■ MATERIAL SUPPLIED ■
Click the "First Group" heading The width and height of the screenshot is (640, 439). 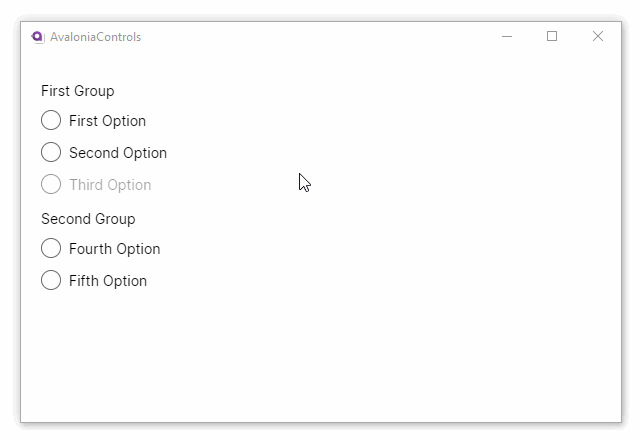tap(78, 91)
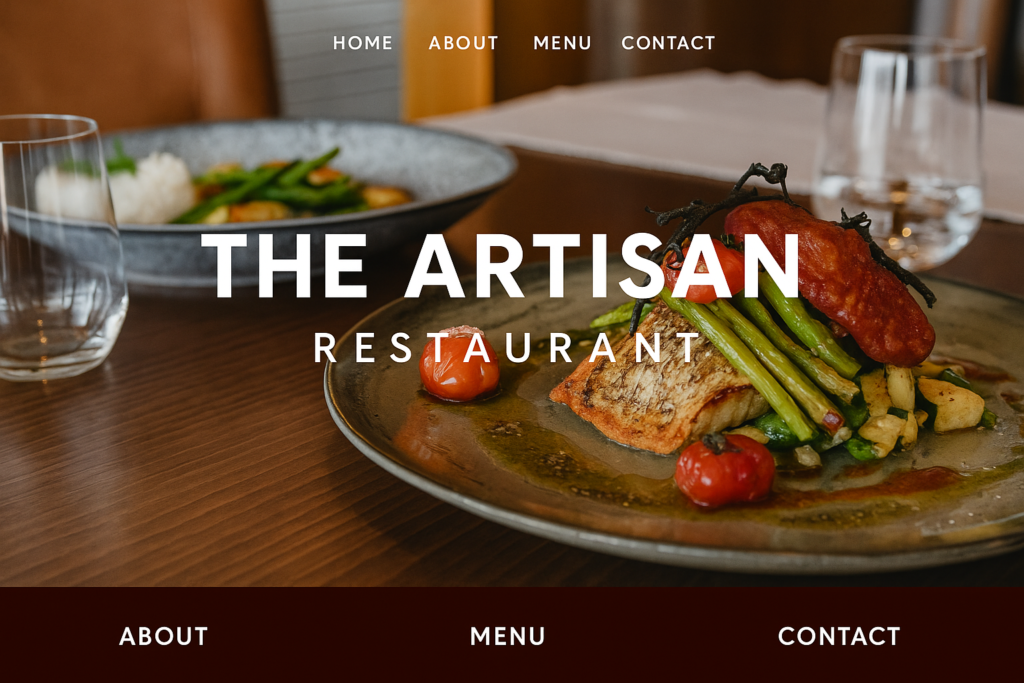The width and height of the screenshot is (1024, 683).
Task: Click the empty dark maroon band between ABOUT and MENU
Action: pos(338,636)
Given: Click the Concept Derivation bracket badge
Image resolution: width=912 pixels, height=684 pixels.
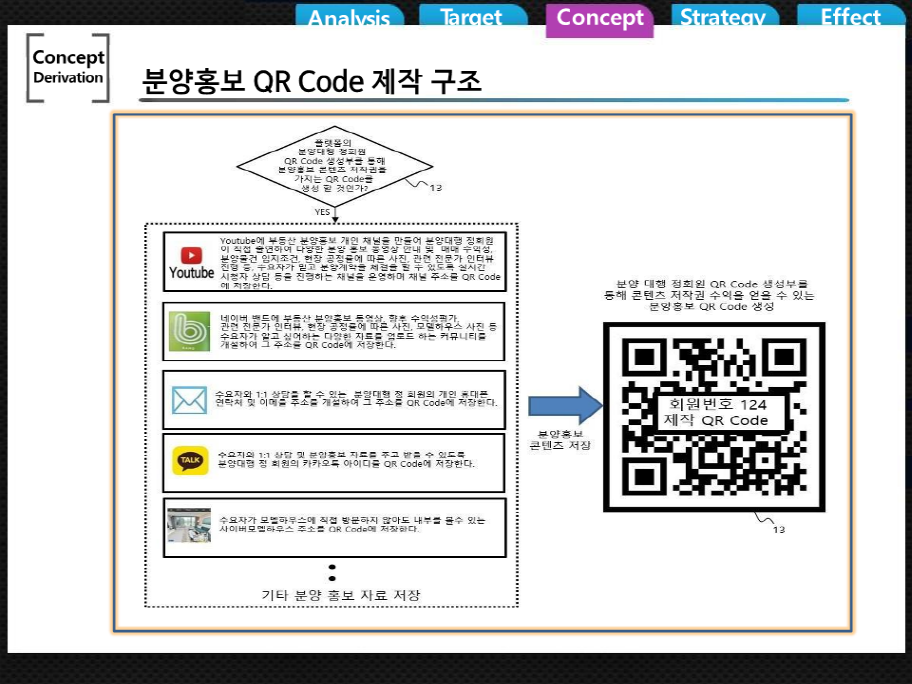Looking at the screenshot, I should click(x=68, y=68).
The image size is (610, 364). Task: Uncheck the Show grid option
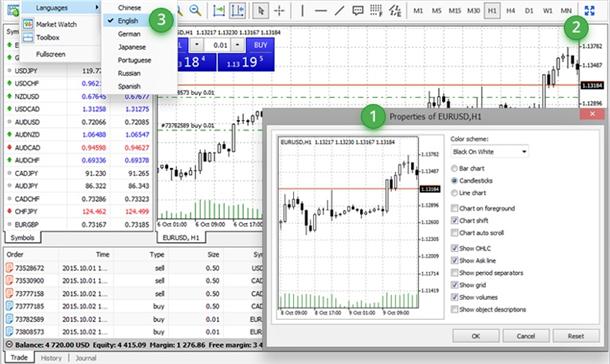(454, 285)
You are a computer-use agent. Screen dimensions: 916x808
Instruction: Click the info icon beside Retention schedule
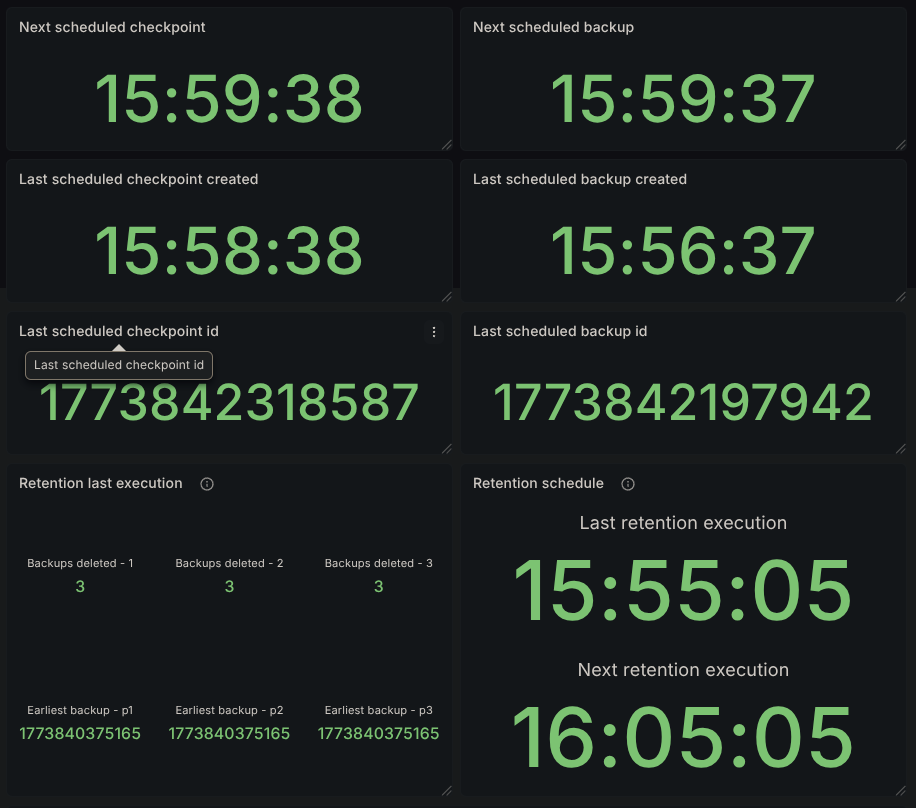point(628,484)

■ ACTION ITEM ■
Find the line containing "You are a computer-use" in the listing above. Restate it and every line after it, word for word, through the final line, leaving out the pictures.

■ COMPLETED EXERCISE ■
You are a computer-use agent. Screen dimensions: 916x808
Instruction: Click the info icon beside Retention schedule
point(628,484)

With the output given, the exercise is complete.